Skip to content

dltHub

Overview

The dltHub package provides the ingestion layer of the data platform.
It connects to external APIs, public datasets, and ad platforms, and efficiently loads them into the Snowflake raw database — the foundation for all downstream transformations in dbt.

Each dltHub connector defines a lightweight configuration and generator pattern that enables flexible ingestion pipelines with minimal code.
Dagster orchestrates these connectors, managing execution schedules, dependencies, and data lineage.


Directory Structure

The dltHub project resides under:

packages/data_foundation/dlthub/

Each subdirectory represents a distinct data source or integration, such as Facebook Ads, Google Ads, Exchange Rate APIs, or Open Data feeds.

layout
dlthub/
├── source_name/
│   ├── __init__.py
│   ├── data.py
│   └── sources.yaml

How dltHub Works

Each source directory defines three core components that enable flexible data ingestion:

1. __init__.py

The __init__.py file is an empty file that identifies the folder as a Python module, allowing Dagster and dltHub to dynamically import resources and pipelines.


2. Generator

data.py
import requests

def fetch_transactions():
    """Fetch paginated transactions from API"""
    page = 1
    while True:
        response = requests.get(f"https://api.example.com/transactions?page={page}")
        data = response.json()
        if not data:
            break
        yield data
        page += 1

Tip

  • Always use yield (not return) to stream data in small chunks.
  • Use API pagination, cursors, or offsets to avoid loading too much data into memory.
  • Each yield should return a list (or iterable) of records, e.g. [{...}, {...}, ...].

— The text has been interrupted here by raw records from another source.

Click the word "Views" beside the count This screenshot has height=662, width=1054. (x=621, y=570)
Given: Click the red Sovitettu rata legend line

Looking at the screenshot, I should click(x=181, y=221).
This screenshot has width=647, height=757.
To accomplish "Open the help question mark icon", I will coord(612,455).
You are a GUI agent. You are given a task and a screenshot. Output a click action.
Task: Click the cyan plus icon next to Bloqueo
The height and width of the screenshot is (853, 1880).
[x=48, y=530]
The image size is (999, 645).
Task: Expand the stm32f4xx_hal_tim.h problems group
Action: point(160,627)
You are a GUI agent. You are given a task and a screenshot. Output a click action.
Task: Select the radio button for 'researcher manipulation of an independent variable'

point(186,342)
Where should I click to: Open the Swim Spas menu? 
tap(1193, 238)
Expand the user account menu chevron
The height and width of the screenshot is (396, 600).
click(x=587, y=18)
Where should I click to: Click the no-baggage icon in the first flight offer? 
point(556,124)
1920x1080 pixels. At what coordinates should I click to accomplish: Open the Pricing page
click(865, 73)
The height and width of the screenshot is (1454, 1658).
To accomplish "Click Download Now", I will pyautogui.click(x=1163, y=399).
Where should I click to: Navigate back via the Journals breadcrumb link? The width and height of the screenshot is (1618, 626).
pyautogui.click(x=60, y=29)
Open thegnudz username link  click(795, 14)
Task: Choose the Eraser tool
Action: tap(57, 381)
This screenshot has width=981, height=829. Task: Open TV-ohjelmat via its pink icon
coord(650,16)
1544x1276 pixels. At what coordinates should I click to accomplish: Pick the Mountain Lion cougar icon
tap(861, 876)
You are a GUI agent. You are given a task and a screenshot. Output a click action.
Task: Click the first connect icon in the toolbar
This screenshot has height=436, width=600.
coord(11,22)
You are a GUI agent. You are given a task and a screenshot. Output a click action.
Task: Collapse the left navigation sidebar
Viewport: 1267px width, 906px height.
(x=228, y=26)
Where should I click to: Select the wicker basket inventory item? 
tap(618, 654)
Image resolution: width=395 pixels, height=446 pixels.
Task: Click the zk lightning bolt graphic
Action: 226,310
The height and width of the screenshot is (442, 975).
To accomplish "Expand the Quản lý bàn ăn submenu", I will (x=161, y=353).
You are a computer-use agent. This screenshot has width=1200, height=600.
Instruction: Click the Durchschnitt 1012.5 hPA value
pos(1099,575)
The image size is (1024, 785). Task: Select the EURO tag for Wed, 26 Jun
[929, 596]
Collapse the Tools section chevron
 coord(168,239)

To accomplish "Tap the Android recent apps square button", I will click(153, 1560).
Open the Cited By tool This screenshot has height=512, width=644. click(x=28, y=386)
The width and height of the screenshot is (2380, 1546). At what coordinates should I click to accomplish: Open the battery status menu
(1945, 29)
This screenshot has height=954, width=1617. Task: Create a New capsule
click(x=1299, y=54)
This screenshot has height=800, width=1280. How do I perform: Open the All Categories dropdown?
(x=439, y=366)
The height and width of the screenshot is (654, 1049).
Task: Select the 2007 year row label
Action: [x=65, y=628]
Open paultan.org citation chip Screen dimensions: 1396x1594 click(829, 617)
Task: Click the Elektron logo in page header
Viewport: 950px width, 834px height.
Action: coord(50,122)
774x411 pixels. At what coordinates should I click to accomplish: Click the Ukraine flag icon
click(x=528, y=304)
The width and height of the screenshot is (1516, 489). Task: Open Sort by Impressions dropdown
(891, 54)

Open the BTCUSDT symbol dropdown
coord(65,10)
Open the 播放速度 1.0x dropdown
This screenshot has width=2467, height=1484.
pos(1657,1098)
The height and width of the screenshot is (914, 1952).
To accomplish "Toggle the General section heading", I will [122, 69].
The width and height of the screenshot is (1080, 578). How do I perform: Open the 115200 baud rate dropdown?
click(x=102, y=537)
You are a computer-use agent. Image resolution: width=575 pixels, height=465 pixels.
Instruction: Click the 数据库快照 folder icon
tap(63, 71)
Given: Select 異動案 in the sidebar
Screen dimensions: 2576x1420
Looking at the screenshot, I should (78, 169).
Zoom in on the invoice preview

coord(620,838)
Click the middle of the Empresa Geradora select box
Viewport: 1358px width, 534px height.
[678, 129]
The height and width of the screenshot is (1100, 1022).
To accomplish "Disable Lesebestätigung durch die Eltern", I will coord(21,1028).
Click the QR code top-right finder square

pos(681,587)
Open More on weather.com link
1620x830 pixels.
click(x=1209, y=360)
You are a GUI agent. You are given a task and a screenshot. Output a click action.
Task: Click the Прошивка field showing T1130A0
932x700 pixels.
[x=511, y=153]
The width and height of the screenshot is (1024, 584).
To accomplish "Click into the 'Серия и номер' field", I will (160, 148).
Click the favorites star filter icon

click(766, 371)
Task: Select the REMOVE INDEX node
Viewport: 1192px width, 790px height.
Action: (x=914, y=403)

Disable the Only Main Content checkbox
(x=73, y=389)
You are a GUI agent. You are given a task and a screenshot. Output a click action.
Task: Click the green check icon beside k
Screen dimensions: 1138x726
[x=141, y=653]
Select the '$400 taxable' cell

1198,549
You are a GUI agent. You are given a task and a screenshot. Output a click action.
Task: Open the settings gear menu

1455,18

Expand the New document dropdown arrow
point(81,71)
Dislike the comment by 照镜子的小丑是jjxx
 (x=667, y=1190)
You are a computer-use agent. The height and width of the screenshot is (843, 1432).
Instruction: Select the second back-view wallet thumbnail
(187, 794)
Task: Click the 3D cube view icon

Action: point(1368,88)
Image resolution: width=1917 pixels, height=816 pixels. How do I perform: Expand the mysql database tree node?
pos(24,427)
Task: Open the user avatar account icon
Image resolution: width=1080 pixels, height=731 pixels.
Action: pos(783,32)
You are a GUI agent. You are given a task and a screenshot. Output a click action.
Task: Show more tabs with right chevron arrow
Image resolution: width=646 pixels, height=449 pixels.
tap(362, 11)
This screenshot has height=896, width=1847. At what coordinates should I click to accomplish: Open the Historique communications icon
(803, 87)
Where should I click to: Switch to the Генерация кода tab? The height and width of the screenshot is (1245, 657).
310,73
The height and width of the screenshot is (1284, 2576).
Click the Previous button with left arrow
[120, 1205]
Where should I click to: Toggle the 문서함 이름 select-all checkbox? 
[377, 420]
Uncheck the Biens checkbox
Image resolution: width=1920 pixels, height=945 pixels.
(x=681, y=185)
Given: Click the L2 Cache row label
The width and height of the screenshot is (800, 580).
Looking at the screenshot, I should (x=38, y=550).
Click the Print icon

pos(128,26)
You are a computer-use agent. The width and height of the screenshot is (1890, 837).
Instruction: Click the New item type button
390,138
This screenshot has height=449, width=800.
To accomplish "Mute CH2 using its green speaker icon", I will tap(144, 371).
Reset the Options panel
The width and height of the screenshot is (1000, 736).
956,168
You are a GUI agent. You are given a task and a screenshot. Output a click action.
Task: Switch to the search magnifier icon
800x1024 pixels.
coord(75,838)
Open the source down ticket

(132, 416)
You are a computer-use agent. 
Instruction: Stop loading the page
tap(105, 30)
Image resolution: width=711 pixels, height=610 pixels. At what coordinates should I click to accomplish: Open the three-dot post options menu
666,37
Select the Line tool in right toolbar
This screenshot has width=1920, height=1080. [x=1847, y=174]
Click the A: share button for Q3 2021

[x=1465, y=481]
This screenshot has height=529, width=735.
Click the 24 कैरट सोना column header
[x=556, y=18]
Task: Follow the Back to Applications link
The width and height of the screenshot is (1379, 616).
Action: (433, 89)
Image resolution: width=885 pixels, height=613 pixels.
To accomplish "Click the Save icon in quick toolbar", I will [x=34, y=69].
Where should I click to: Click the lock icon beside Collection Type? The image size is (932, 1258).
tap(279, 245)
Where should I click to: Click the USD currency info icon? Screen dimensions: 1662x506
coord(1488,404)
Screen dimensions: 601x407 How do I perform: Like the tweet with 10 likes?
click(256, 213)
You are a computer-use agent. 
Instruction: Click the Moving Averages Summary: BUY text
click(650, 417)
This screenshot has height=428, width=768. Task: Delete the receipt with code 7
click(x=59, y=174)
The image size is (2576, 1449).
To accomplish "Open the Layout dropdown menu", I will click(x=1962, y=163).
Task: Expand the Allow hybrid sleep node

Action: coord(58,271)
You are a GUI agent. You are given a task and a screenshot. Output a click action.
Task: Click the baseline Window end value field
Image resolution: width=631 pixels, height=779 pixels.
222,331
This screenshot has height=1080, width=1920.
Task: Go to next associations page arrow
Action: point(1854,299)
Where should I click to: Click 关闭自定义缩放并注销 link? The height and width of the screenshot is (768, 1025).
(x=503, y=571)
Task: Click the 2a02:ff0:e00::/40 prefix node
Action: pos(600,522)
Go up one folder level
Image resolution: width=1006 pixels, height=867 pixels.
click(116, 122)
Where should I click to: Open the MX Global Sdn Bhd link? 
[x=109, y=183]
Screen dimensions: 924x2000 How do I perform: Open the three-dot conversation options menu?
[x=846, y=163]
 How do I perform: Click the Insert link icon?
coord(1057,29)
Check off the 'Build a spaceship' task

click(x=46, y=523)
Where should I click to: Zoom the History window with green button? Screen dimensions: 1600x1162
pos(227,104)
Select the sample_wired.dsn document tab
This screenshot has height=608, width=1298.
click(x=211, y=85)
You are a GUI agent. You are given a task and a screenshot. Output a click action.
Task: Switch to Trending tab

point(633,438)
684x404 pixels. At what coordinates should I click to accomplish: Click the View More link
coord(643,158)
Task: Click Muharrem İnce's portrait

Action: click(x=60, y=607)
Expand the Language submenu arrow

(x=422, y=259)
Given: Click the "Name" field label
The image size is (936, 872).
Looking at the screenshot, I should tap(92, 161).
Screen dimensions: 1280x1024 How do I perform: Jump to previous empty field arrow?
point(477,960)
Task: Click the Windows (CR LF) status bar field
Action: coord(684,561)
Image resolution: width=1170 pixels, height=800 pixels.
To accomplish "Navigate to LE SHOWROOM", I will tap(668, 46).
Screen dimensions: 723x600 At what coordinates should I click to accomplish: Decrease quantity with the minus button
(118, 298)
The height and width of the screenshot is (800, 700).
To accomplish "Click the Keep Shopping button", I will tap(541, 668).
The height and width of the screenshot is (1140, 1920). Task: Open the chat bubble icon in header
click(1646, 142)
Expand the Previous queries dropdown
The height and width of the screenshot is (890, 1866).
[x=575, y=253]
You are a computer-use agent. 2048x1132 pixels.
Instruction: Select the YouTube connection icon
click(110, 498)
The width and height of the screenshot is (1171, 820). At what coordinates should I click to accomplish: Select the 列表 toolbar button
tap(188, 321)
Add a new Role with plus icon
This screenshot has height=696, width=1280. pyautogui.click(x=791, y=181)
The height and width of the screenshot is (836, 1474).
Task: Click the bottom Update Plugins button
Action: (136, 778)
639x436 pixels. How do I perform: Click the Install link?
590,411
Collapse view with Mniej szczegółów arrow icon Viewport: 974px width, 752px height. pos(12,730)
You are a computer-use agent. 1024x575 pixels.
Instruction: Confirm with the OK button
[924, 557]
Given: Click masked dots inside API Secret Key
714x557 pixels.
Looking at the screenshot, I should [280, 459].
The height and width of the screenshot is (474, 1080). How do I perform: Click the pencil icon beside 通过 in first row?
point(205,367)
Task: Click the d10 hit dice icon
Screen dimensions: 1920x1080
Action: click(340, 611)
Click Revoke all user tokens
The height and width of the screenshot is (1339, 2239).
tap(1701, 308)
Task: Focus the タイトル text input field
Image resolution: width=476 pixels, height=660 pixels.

The data generator defines how data is fetched.
It can yield any iterable of dictionaries (records).
dltHub automatically batches and streams data to the destination.

The data.py script defines the data generator — a Python function that yields data in batches.
Each yield represents a page or chunk of records fetched from the source system (API, file, or database).

This generator pattern allows dltHub to: - Stream large datasets efficiently
- Handle pagination and rate limits
- Maintain memory efficiency during ingestion

Ingestion functions can also accept arguments (like date ranges or filters), allowing Dagster to parametrize runs dynamically.


Resources

sources.yaml
resources:
    my_api.users:
        entry: data.fetch_users
        write_disposition: append
        primary_key: ["id"]
        kinds: {api}

    my_api.transactions:
        entry: data.fetch_transactions
        write_disposition: append
        primary_key: ["id"]
        kinds: {api}

Explanation: - Each resource maps to a data generator function (defined in data.py). - The resource defines how its data is written to the target system. - Use multiple resources when extracting from different endpoints or datasets.

Typical fields include:

Key Description
entry The entry path to the generator function, e.g. exchange_rate.data.get_exchange_rates
arguments Optional positional arguments passed to the function to select a generator
keword_arguments Optional keyword arguments passed to the function to select a generator
write_disposition Defines whether data is appended, replaced, or merged

Sources

sources.yaml
sources:
    my_api:
        resources:
        - my_api.users
        - my_api.transactions
        meta:
            dagster:
                automation_condition: on_schedule
                automation_condition_config:
                    cron_schedule: "@daily"
                    cron_timezone: utc
                freshness_lower_bound_delta_seconds: 108000

Explanation: - The sources block declares a data source (e.g., an API, database, or file store). - Each source can contain one or more resources, representing individual endpoints or tables. - Grouping them provides modularity and reuse for replication definitions.


Governance and Observability

All dltHub connectors include: - Inline docstrings describing source purpose and ownership
- YAML metadata for consistent data lineage and auditability
- Automatic asset mapping into Dagster’s lineage graph

This ensures every dataset — from an external API to the final mart — is fully traceable across ingestion, transformation, and consumption.